● Tarefa proposta 1
Nas linhas que vêm depois do texto, pegue as que começam na linha que contém "Main page (47, 159)" e terminam na que contém "blog (153, 1013)", incluindo as duas. Coloque essas linhas numa lista JSON de strings, uma string por linha, sem linhas em branco.

1 – O caráter personalíssimo do status socci em Sociedades Limitadas
Imagine que você e dois amigos decidem abrir uma pequena cafeteria, cada um trazendo não só capital, mas também habilidades únicas ao empreendimento. Sua decisão de abrir o negócio, em sociedade, pressupôs uma relação de confiança com seus amigos, agora sócios. Existe, portanto, entre vocês uma afeição mútua de serem sócios de um novo negócio, o que o Direito Societário conceitua por Affectio Societatis.
Nesta cafeteria os sócios possuem nome, rosto e identificação clara. Não são apenas cifrões de reais colocados à mesa para início de um negócio. Possivelmente por isso vocês constituirão, formalmente, uma sociedade de responsabilidade limitada (LTDA), tipo societário mais adotado no Brasil, na qual a escolha dos sócios, em regra, é um processo cuidadoso que valoriza a confiança, as competências e as relações pessoais.

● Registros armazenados
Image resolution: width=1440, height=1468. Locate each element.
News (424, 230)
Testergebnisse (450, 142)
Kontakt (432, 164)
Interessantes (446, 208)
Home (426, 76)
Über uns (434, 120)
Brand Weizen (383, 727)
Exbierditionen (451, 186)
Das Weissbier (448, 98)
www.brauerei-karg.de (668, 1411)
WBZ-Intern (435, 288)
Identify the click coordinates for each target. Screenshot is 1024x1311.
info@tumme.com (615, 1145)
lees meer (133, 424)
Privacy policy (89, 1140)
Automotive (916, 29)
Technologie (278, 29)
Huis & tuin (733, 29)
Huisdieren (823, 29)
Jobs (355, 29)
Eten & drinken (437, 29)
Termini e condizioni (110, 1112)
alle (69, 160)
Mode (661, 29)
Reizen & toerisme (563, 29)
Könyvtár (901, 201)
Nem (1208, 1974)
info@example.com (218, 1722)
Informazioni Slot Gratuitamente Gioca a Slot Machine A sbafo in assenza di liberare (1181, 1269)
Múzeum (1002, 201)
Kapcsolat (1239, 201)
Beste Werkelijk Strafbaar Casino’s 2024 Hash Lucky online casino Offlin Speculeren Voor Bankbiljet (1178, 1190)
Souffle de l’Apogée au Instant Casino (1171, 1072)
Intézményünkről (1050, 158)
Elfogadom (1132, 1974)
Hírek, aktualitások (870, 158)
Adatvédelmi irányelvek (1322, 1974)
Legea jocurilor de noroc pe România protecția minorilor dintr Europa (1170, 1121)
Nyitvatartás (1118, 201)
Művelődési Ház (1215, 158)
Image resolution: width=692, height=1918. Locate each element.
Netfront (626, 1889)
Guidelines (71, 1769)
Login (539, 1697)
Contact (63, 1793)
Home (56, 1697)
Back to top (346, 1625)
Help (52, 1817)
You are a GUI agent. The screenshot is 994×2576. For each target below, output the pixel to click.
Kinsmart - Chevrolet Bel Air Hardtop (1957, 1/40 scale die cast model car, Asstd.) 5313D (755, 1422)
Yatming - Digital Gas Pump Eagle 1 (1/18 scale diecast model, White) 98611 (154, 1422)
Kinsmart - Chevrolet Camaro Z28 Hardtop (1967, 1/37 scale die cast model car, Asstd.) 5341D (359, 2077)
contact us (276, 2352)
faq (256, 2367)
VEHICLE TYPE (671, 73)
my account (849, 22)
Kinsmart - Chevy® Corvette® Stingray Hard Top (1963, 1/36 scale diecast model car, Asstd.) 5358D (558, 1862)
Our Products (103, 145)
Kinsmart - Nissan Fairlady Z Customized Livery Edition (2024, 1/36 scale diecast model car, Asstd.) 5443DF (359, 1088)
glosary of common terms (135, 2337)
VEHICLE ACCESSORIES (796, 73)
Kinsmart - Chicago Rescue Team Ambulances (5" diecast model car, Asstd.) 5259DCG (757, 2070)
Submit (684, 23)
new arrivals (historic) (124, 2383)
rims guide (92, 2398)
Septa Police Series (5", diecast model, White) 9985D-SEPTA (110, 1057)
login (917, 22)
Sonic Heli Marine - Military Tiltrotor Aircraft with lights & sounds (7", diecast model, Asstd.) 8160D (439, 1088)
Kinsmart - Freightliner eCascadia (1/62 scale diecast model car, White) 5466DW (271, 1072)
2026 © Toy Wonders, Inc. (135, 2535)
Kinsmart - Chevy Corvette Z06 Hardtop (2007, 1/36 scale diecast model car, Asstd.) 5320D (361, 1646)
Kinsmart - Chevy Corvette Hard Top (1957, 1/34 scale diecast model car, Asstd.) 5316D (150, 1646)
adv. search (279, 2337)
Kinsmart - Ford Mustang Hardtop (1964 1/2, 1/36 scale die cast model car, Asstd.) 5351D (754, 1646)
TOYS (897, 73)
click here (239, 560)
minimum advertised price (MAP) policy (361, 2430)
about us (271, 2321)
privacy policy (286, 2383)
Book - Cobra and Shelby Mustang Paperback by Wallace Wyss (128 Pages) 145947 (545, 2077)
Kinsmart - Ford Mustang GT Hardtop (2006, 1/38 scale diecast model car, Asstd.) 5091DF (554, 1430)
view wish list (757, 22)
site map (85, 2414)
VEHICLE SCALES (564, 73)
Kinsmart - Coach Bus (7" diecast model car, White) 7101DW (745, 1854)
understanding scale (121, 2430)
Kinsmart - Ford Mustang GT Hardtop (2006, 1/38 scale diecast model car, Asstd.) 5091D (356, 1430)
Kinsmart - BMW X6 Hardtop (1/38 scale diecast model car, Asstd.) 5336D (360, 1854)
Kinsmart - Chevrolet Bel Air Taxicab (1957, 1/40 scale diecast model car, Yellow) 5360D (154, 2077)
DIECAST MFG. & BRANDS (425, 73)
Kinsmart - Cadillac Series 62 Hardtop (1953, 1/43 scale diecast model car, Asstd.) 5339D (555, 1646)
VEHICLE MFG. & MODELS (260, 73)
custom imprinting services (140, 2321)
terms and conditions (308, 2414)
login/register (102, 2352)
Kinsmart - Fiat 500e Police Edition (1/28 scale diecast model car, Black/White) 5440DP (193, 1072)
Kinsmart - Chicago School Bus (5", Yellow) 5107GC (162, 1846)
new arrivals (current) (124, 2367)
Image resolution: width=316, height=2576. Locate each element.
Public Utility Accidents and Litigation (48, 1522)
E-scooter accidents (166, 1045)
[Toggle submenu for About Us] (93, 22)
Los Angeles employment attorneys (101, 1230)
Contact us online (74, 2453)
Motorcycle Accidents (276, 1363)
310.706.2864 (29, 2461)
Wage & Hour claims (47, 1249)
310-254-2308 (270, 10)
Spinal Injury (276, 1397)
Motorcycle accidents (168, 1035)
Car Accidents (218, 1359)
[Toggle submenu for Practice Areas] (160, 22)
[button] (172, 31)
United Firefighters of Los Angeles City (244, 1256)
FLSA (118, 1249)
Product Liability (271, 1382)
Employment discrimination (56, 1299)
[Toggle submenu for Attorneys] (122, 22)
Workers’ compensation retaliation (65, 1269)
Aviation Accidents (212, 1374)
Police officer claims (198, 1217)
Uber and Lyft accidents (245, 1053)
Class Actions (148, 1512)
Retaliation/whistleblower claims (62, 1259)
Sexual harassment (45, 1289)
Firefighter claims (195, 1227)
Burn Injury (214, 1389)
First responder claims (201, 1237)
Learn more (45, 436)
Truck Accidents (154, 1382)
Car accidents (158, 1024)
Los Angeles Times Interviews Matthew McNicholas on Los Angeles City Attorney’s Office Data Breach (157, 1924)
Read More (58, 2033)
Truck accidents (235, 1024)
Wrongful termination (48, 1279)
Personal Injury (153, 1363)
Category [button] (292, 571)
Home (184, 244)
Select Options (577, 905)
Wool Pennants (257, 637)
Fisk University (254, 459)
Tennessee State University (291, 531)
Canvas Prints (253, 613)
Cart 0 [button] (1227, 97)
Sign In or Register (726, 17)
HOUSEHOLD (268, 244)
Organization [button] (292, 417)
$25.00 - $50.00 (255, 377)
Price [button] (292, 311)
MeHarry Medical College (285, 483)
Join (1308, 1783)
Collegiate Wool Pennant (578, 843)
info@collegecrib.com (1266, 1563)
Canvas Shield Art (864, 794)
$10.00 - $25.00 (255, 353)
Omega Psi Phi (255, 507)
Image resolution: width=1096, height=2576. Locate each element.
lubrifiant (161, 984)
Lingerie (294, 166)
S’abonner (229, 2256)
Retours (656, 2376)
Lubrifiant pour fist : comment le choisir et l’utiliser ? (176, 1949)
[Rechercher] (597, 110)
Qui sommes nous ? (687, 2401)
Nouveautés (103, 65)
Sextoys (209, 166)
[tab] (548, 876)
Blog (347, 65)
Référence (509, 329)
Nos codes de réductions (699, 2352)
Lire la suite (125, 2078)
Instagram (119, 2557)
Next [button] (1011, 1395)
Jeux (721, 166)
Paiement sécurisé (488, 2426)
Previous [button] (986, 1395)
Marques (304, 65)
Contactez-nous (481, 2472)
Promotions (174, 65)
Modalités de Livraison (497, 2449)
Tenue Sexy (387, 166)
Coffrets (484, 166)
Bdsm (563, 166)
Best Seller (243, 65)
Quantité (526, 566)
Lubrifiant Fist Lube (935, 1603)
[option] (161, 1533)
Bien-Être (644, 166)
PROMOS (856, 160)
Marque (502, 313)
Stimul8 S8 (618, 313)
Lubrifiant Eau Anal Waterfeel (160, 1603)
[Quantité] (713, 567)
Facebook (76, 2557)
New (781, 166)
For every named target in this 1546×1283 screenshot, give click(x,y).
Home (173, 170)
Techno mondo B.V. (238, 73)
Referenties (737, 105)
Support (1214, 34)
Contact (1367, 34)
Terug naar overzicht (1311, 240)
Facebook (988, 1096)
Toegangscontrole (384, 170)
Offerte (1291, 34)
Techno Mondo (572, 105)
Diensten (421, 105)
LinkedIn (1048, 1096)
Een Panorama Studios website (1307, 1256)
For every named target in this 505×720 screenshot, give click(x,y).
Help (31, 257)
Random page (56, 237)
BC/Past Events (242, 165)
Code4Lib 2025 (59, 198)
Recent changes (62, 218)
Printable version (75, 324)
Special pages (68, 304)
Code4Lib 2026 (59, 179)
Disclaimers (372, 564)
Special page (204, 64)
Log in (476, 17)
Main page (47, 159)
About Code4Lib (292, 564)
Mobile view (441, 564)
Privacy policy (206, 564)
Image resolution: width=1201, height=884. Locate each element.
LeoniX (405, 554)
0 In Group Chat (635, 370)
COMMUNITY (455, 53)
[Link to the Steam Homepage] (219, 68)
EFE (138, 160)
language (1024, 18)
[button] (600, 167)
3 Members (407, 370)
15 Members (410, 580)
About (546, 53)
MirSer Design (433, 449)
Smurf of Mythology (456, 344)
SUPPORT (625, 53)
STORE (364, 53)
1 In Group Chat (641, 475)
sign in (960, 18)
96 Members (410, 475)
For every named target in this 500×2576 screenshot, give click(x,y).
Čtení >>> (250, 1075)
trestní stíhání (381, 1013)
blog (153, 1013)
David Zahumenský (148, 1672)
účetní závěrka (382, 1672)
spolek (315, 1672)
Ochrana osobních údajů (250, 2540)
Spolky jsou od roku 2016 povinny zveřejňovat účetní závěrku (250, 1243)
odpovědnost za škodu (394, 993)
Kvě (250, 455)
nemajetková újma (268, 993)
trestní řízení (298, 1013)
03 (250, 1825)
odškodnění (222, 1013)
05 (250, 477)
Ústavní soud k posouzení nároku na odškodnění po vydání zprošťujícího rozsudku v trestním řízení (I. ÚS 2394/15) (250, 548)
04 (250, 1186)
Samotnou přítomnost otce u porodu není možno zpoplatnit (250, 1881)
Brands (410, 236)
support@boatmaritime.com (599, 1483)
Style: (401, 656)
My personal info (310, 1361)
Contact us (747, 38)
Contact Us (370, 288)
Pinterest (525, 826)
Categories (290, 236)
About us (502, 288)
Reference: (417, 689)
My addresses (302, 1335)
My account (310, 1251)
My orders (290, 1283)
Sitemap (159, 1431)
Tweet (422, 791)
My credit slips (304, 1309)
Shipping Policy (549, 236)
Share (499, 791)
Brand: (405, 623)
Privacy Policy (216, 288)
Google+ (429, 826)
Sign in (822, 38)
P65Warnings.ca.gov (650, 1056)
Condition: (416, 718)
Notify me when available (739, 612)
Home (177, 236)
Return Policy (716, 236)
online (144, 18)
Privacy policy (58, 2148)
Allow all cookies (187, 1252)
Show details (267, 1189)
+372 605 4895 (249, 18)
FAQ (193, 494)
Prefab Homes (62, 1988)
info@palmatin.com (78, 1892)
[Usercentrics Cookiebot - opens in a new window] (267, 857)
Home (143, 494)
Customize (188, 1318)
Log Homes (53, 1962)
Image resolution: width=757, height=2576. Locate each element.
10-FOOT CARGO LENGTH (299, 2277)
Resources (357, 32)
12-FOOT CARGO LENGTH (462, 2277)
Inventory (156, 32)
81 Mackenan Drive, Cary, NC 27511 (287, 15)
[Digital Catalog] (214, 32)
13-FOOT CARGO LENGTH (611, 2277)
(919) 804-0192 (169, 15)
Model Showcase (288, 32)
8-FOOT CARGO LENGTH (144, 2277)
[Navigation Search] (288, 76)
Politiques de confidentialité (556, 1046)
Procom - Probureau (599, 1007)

● Tarefa proposta 2
Escreva sem mudar nada o trecho do texto sobre sociedades limitadas, começando em "1 – O caráter" e terminando em "por Affectio Societatis.".

● Resposta 1
[
  "Main page (47, 159)",
  "About Code4Lib (292, 564)",
  "Mobile view (441, 564)",
  "Privacy policy (206, 564)",
  "Image resolution: width=1201, height=884. Locate each element.",
  "LeoniX (405, 554)",
  "0 In Group Chat (635, 370)",
  "COMMUNITY (455, 53)",
  "[Link to the Steam Homepage] (219, 68)",
  "EFE (138, 160)",
  "language (1024, 18)",
  "[button] (600, 167)",
  "3 Members (407, 370)",
  "15 Members (410, 580)",
  "About (546, 53)",
  "MirSer Design (433, 449)",
  "Smurf of Mythology (456, 344)",
  "SUPPORT (625, 53)",
  "STORE (364, 53)",
  "1 In Group Chat (641, 475)",
  "sign in (960, 18)",
  "96 Members (410, 475)",
  "For every named target in this 500×2576 screenshot, give click(x,y).",
  "Čtení >>> (250, 1075)",
  "trestní stíhání (381, 1013)",
  "blog (153, 1013)"
]

● Resposta 2
1 – O caráter personalíssimo do status socci em Sociedades Limitadas
Imagine que você e dois amigos decidem abrir uma pequena cafeteria, cada um trazendo não só capital, mas também habilidades únicas ao empreendimento. Sua decisão de abrir o negócio, em sociedade, pressupôs uma relação de confiança com seus amigos, agora sócios. Existe, portanto, entre vocês uma afeição mútua de serem sócios de um novo negócio, o que o Direito Societário conceitua por Affectio Societatis.